5. Il résulte de ce qui précède que les carences fautives dont l’État a fait preuve dans la mise en œuvre de son obligation de relogement à l’égard de Mme D… sont établies.
En ce qui concerne les préjudices :
6. Pour établir l’existence de préjudices ayant résulté des carences fautives de l’État, alors que la commission de médiation a reconnu le caractère urgent et prioritaire de la demande de Mme D… au seul motif qu’elle n’avait pas reçu de proposition de logement dans le délai fixé en application des dispositions de l’article L. 441-1-4 du code de la construction et de l’habitation, Mme D… soutient que cette attente l’a contrainte à vivre dans un logement inadapté à ses besoins et à sa composition familiale, soit un appartement de deux pièces d’une surface totale de 36 m² pour deux adultes, son mari et elle-même, et trois enfants nés respectivement en 2014, 2020 et pour le dernier le 14 mars 2025. Par ailleurs, il résulte de l’instruction et notamment des certificats médicaux des 20 septembre 2023 et 23 mai 2025 que son fils aîné, souffrant de troubles envahissants du développement, associés à des troubles du comportement avec agitation, désorganisation cognitive et opposition, doit bénéficier d’une chambre, seul pour « réduire l’impact de ces troubles » et « l’aider à se développer dans des conditions favorables pour raisons médicales ». Ainsi, la requérante établit que son logement est inadapté à ses besoins. La persistance de cette situation, à compter du 23 janvier 2022, date à laquelle la carence de l’État a revêtu un caractère fautif, et son aggravation à compter de la naissance de son troisième enfant le 14 mars 2025, a causé à Mme D… des troubles de toutes natures dans ses conditions d’existence lui ouvrant droit à réparation.
7. En revanche, il ne résulte pas de l’instruction que le montant du loyer de la requérante était manifestement inadapté aux ressources de l’intéressée, dès lors qu’il s’élève à 700 euros mensuels charges comprises pour laquelle elle bénéficie de 542 euros d’aide au logement, et que les autres ressources mensuelles de Mme D…, qui a trois enfants à charge, comprennent notamment une allocation pour l’éducation de son enfant handicapé, des allocations familiales sous conditions de ressources, une prime d’activité et le revenu de solidarité active, d’un montant total de 1 294,10 euros.

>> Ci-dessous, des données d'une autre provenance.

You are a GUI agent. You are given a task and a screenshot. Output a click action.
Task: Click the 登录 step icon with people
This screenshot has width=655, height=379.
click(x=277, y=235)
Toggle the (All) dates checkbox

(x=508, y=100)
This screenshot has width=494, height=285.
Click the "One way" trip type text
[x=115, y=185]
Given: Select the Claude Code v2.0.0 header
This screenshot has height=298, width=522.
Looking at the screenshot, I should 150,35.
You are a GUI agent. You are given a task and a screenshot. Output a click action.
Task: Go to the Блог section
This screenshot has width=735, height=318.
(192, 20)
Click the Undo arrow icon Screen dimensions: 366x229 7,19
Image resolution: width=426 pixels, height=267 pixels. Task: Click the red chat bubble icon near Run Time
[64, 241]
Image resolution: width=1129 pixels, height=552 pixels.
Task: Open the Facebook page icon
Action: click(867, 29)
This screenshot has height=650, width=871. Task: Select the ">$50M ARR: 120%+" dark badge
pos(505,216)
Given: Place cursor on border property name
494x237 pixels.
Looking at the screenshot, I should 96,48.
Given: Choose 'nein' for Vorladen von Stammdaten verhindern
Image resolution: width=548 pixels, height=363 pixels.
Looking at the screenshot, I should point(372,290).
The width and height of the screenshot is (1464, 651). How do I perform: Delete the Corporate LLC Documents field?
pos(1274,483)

8. Il résulte de ce qui précède que, dans les circonstances de l’espèce, il sera fait une juste appréciation du préjudice subi par Mme D… en évaluant l’indemnisation due à la somme de 4 100 euros.

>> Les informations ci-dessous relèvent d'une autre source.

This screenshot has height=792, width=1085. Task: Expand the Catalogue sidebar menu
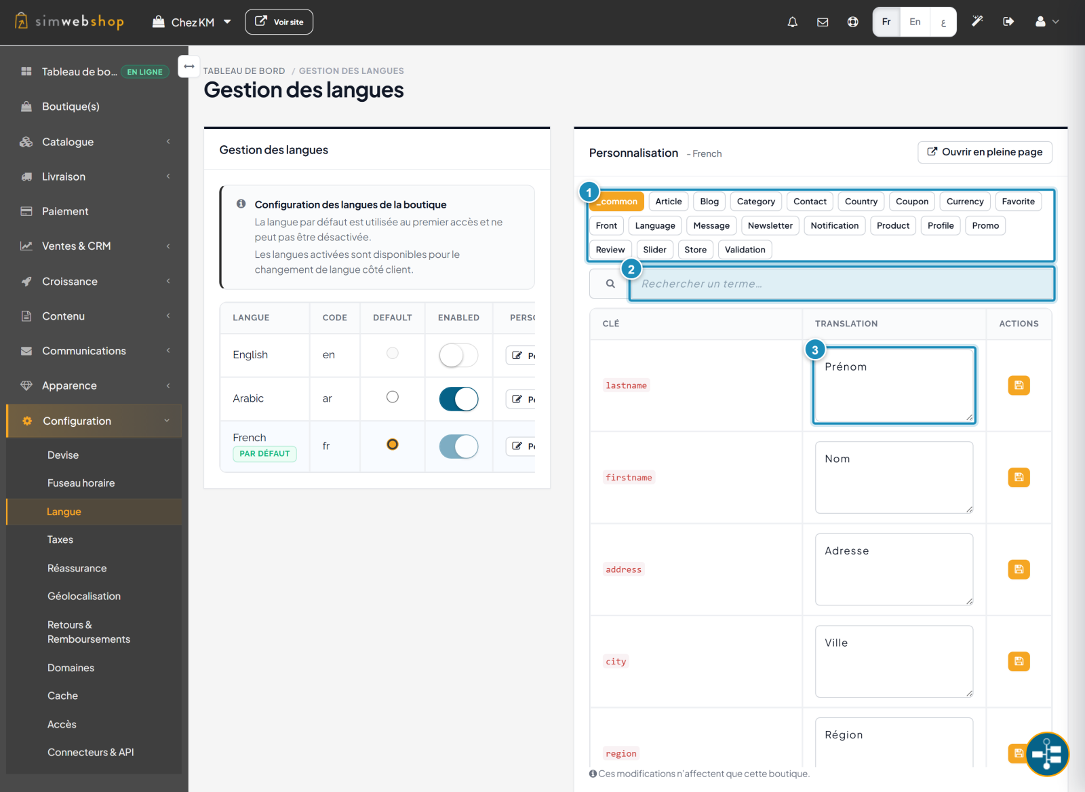(94, 142)
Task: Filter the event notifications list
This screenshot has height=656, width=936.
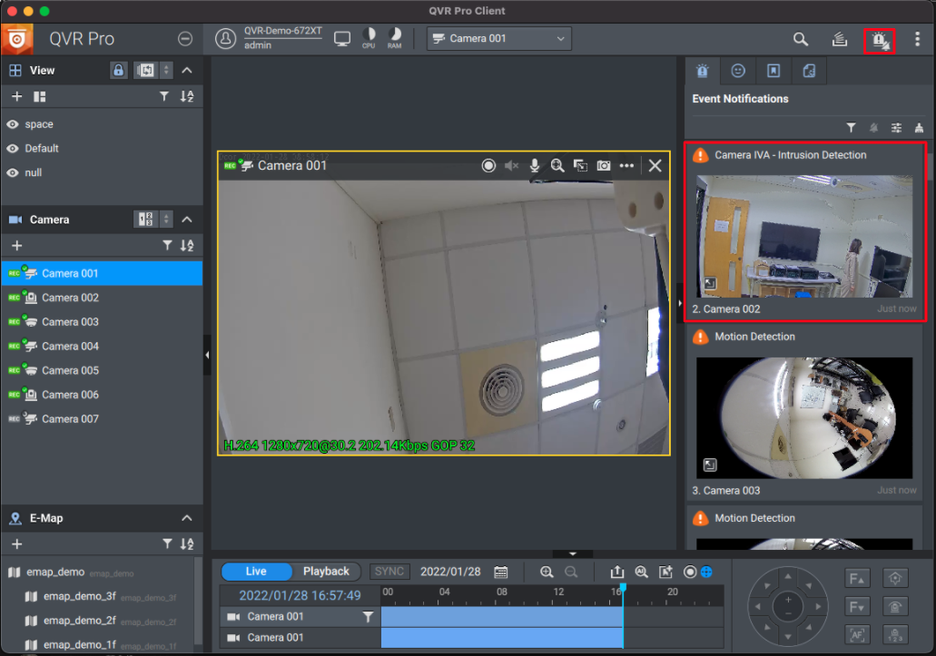Action: click(851, 128)
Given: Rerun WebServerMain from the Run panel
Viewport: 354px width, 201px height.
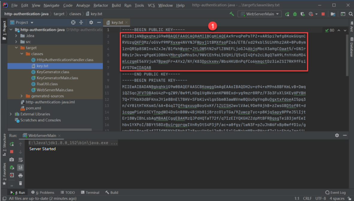Looking at the screenshot, I should (x=12, y=144).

9. Il résulte de ce qui précède qu’il y a lieu de condamner l’État à verser à Mme D… la somme de 4 100 euros, tous intérêts confondus au jour du présent jugement
Par ces motifs, le tribunal décide :
Article 1er : L’État est condamné à verser à Mme D… la somme de 4 100 euros, tous intérêts confondus au jour du présent jugement.
Article 2 : Le surplus des conclusions de la requête est rejeté.
Article 3 : Le présent jugement sera notifié à Mme B… A… née D…, à Me Lameth et au ministre de la ville et du logement.
Copie en sera adressée au préfet du Val-d’Oise.
Rendu public par mise à disposition au greffe le 14 octobre 2025.
La magistrate désignée,
Signé
Z. Saïh
La greffière,
Signé
E. Prigent
La République mande et ordonne au ministre de la ville et du logement en ce qui le concerne et à tous commissaires de justice à ce requis en ce qui concerne les voies de droit commun contre les parties privées, de pourvoir à l’exécution de la présente décision.